Dopo il comunicato ufficiale della Presidenza, il Capo di Stato, Alberto Fernández, ha scritto in Twitter sulla leggendaria combattente: «Con enorme affetto e sincere condoglianze mi commiato. Hasta siempre, Hebe».
Nella stessa rete sociale la vice presidente argentina, Cristina Fernández de Kirchner, ha espresso la sua costernazione: «Carissima Hebe, simbolo mondiale della lotta per i Diritti Umani, orgoglio dell’Argentina.
Dio ti ha chiamato nel giorno della Sovranità Nazionale… e non dev’essere una casualità».
Madre di due figli fatti sparire, aveva fondato l’associazione Madri di Piazza di Maggio, per rendere visibile la scomparsa delle persone durante l’ultima dittatura in Argentina (1976-1983).

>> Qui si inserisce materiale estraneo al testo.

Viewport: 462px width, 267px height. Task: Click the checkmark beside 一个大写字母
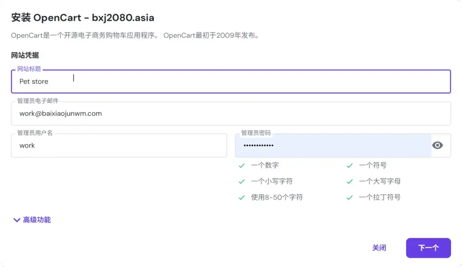point(350,181)
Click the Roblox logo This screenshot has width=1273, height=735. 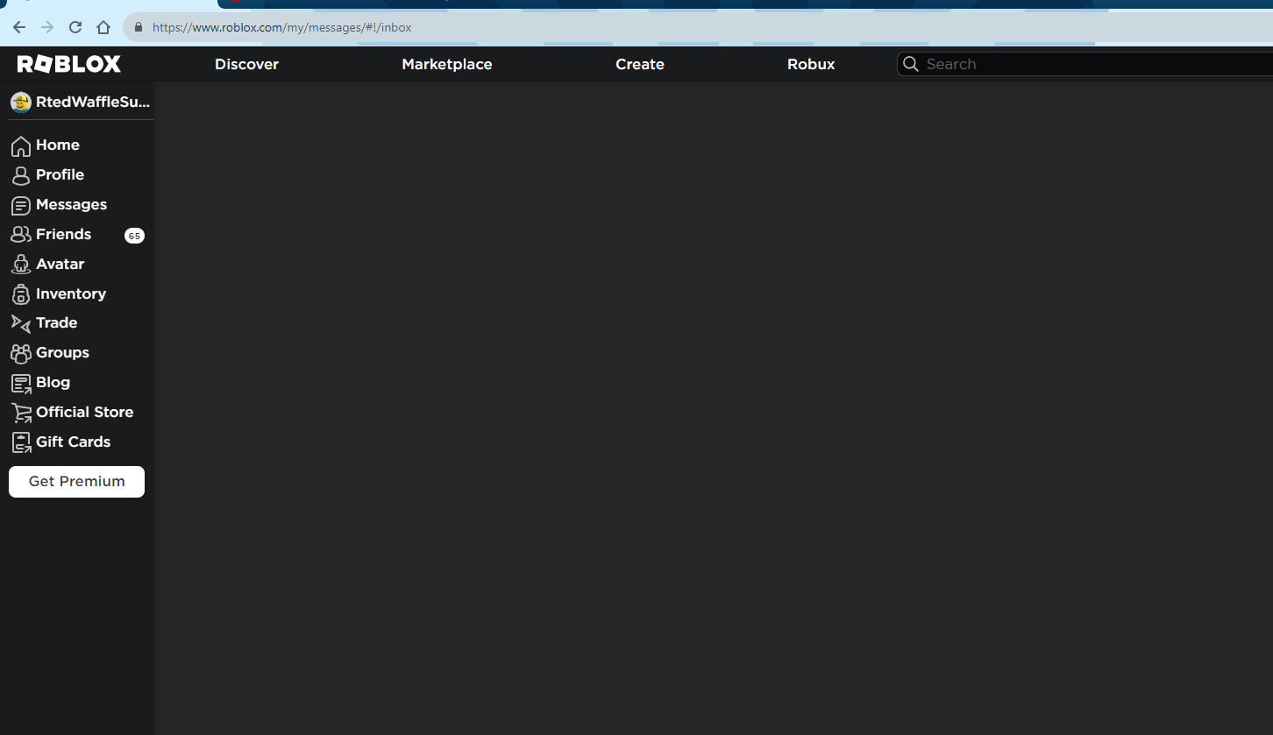pyautogui.click(x=68, y=62)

Combattente infaticabile, aveva abbracciato con amore la causa della Rivoluzione Bolivariana e della Rivoluzione Cubana.
Il 30 aprile del 1977, un gruppo di madri decise d’andare in Piazza di
Maggio, davanti alla sede del Governo, la Casa Rosada, per portare una lettera al dittatore Jorge Rafael Videla, reclamando informazioni sui loro figli.
Le concentrazioni pubbliche di più di tre persone erano proibite, e allora le Madri cominciarono a camminare due a due attorno alla Piramide di Maggio.
Decisero di ripetere la cerimonia tutti i giovedì alle 15.30, quando il luogo era pieno di gente.
Il tempo, la calunnia e la morte non pesarono, nonostante la solitudine e il pericolo che le schiacciavano. Non si sono mai arrese, nemmeno quando tre fondatrici furono sequestrate, torturate selvaggiamente e assassinate dai militari.
Le marce organizzate dalle Madri di Piazza di Maggio divennero il simbolo principale dell’opposizione alla dittatura argentina.
I fazzoletti bianchi che portavano in testa e che sfidavano gli assassini, divennero un’icona mondiale.
Hebe de Bonafini, che ha dato voce agli scomparsi con la sua lotta per la verità, la memoria e la giustizia, va nell’eterna ronda dei giovedì a vivere per sempre nella storia d’America. ( GM- Granma Int.)